• **What to do**
Copy the entire listing exactly.

• **Record extracts**
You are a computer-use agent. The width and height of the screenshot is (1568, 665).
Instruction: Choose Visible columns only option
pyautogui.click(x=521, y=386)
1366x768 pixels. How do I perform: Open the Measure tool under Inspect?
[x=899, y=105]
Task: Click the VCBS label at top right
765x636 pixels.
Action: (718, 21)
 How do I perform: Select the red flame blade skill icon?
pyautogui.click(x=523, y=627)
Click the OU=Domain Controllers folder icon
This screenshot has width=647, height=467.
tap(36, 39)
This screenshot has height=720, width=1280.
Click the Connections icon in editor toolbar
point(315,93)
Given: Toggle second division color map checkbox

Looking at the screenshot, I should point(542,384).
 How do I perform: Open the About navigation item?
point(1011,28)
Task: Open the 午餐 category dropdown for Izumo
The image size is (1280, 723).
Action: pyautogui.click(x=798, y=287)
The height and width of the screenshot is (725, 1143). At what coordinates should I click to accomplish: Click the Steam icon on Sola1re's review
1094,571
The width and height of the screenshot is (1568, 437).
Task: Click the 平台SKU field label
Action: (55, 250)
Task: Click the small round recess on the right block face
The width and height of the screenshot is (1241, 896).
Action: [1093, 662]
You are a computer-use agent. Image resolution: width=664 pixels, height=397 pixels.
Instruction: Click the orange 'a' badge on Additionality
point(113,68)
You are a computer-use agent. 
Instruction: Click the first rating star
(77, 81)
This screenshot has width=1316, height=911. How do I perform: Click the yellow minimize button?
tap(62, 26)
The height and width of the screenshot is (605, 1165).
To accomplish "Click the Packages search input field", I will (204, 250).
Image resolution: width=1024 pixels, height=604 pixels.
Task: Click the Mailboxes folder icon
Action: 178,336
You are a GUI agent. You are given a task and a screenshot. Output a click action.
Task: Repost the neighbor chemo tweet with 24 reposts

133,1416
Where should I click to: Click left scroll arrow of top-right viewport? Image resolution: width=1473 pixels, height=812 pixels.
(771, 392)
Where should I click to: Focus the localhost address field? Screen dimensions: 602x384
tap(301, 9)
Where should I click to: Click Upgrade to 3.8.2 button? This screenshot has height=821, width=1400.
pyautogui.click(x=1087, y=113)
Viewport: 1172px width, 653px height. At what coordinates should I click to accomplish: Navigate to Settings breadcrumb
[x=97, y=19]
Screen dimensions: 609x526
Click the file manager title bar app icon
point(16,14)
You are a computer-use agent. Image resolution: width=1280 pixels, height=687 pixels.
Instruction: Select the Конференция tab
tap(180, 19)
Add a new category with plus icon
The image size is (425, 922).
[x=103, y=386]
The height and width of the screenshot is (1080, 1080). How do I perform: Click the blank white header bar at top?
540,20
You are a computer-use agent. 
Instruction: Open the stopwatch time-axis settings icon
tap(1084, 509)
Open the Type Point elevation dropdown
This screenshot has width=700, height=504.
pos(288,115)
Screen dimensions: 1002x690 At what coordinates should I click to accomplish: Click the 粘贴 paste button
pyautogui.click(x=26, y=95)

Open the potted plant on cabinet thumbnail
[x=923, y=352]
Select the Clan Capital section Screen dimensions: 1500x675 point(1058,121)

• **Solution for this problem**
You are a computer-use agent. The width and height of the screenshot is (1568, 665).
Instruction: Choose Visible columns only option
pyautogui.click(x=521, y=386)
1366x768 pixels. How do I perform: Open the Measure tool under Inspect?
[x=899, y=105]
Task: Click the VCBS label at top right
765x636 pixels.
Action: (718, 21)
 How do I perform: Select the red flame blade skill icon?
pyautogui.click(x=523, y=627)
Click the OU=Domain Controllers folder icon
This screenshot has width=647, height=467.
tap(36, 39)
This screenshot has height=720, width=1280.
Click the Connections icon in editor toolbar
point(315,93)
Given: Toggle second division color map checkbox

Looking at the screenshot, I should point(542,384).
 How do I perform: Open the About navigation item?
point(1011,28)
Task: Open the 午餐 category dropdown for Izumo
The image size is (1280, 723).
Action: pyautogui.click(x=798, y=287)
The height and width of the screenshot is (725, 1143). At what coordinates should I click to accomplish: Click the Steam icon on Sola1re's review
1094,571
The width and height of the screenshot is (1568, 437).
Task: Click the 平台SKU field label
Action: (55, 250)
Task: Click the small round recess on the right block face
The width and height of the screenshot is (1241, 896).
Action: [1093, 662]
You are a computer-use agent. Image resolution: width=664 pixels, height=397 pixels.
Instruction: Click the orange 'a' badge on Additionality
point(113,68)
You are a computer-use agent. 
Instruction: Click the first rating star
(77, 81)
This screenshot has width=1316, height=911. How do I perform: Click the yellow minimize button?
tap(62, 26)
The height and width of the screenshot is (605, 1165).
To accomplish "Click the Packages search input field", I will (204, 250).
Image resolution: width=1024 pixels, height=604 pixels.
Task: Click the Mailboxes folder icon
Action: 178,336
You are a GUI agent. You are given a task and a screenshot. Output a click action.
Task: Repost the neighbor chemo tweet with 24 reposts

133,1416
Where should I click to: Click left scroll arrow of top-right viewport? Image resolution: width=1473 pixels, height=812 pixels.
(771, 392)
Where should I click to: Focus the localhost address field? Screen dimensions: 602x384
tap(301, 9)
Where should I click to: Click Upgrade to 3.8.2 button? This screenshot has height=821, width=1400.
pyautogui.click(x=1087, y=113)
Viewport: 1172px width, 653px height. At what coordinates should I click to accomplish: Navigate to Settings breadcrumb
[x=97, y=19]
Screen dimensions: 609x526
Click the file manager title bar app icon
point(16,14)
You are a computer-use agent. Image resolution: width=1280 pixels, height=687 pixels.
Instruction: Select the Конференция tab
tap(180, 19)
Add a new category with plus icon
The image size is (425, 922).
[x=103, y=386]
The height and width of the screenshot is (1080, 1080). How do I perform: Click the blank white header bar at top?
540,20
You are a computer-use agent. 
Instruction: Open the stopwatch time-axis settings icon
tap(1084, 509)
Open the Type Point elevation dropdown
This screenshot has width=700, height=504.
pos(288,115)
Screen dimensions: 1002x690 At what coordinates should I click to accomplish: Click the 粘贴 paste button
pyautogui.click(x=26, y=95)

Open the potted plant on cabinet thumbnail
[x=923, y=352]
Select the Clan Capital section Screen dimensions: 1500x675 point(1058,121)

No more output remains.